Diktatör, ülkenin babasıdır; her şey ona tabidir. Diktatörün yönetenleriyle yaptığı haftalık rutin yürüyüşlerde, herkesin diktatörün kendisiyle konuşması için can attığını, konuşulmadığında ise bunun gözden düşmekle eşanlamlı olduğunu düşünerek bunalıma düştüklerini, yazar, gerçek ve roman arasında bir üslupla anlatır.

Diktatörün ruhu her yerdedir.

Korku da.

Korkuyu kıracak, insanları harekete geçirecek bir kıvılcımdır diktatörden kurtulmak için gerekli olan. Bir momentum.

Böyle bir momentum ortaya çıkıp da diktatörün gideceği ufukta belirdiğinde, okuyucunun yüreğini, beynini,  bir coşku ve heyecan dalgası sarar;  insanlık denen duygu sonunda geri gelmiştir. Romanın sahiciliği, olayların hem gerçek bir mekân ve kişilikler üzerinden anlatılması, hem de yazarın bu tür diktatörlüklerin oldukça yaygın olduğu Latin Amerika gözlemlerinin zenginliğinden olsa gerek.

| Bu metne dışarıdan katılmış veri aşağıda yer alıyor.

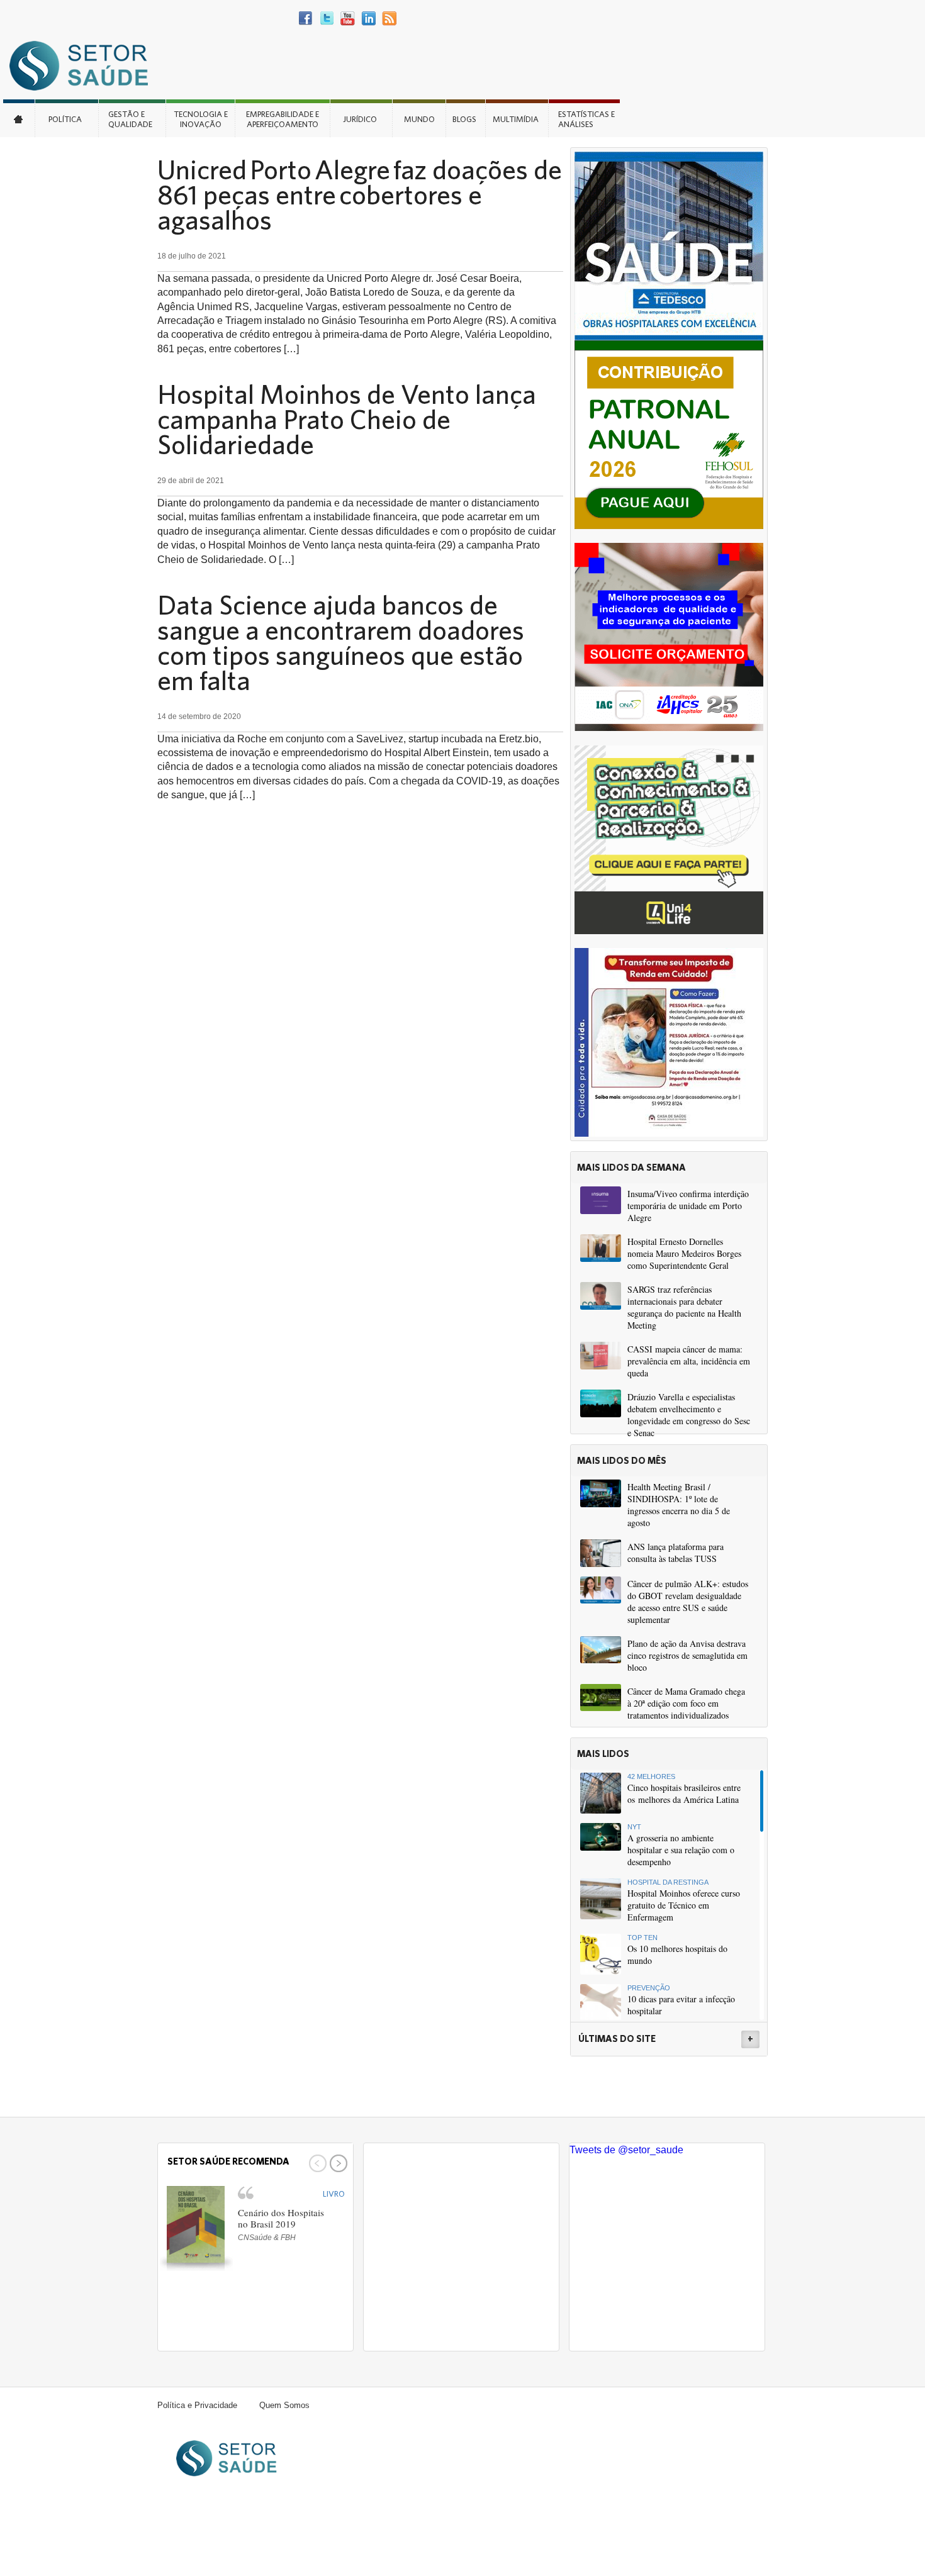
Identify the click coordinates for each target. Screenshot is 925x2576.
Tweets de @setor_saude (626, 2149)
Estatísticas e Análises (586, 119)
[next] (337, 2163)
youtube (347, 18)
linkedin (368, 18)
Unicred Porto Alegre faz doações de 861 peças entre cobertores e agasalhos (359, 194)
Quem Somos (284, 2405)
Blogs (464, 119)
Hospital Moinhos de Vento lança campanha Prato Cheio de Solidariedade (346, 419)
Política (65, 119)
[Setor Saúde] (84, 65)
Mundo (419, 119)
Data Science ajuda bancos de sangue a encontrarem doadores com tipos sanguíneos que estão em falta (340, 642)
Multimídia (516, 119)
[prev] (316, 2163)
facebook (306, 18)
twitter (327, 18)
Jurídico (360, 119)
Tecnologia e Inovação (201, 119)
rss (389, 18)
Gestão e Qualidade (130, 119)
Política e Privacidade (197, 2405)
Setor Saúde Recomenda (228, 2161)
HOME (19, 118)
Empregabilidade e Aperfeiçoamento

Bu tür diktatörlükler, 20. yüzyılda, üçüncü dünyada yüzümüzü çevirdiğimiz her yerde, mevcuttu. Arap dünyasında diktatoryal rejimler altında yaşamak, bir istisna değil, kuraldı. 20. yüzyıl bize gösterdi ki, diktatörler uluslararası bağlantıları olmadan mevcut olamazlar. Arap örneğinde, bu diktatörler, geçtiğimiz yüzyılın dengeleri üzerine kurdukları halkını zapt-u rapt altında tutan düzenlerini, emperyalist merkezler ve kar odaklarıyla işbirliği olmasaydı, günümüze kadar sürdürme becerisini gösteremezlerdi.

Bu diktatörlerin en sıra dışı ve acımasız olanlarından biri daha bu günlerde gitmek üzere.

Ancak, diktatörünün acımasızlığı ve çılgınlığı bu gidişi daha şimdiden dramatik bir hale dönüştürmüş durumda. Böyle bir diktatörden kurtulacak olmanın inanılmaz coşkusu her yerde.

EN BÜYÜK ORTAKLARI PETROL VE SİLAH ŞİRKETLERİ

Bu diktatörün ülkesine yerleşmiş olan uluslararası petrol şirketlerinin varlığı, Libya halkının ayaklanmasıyla birlikte, bu düzenin nasıl bir uluslararası ittifaklar sonucunda var olduğunu bir kez daha bütün çıplaklığıyla gözler önüne serdi.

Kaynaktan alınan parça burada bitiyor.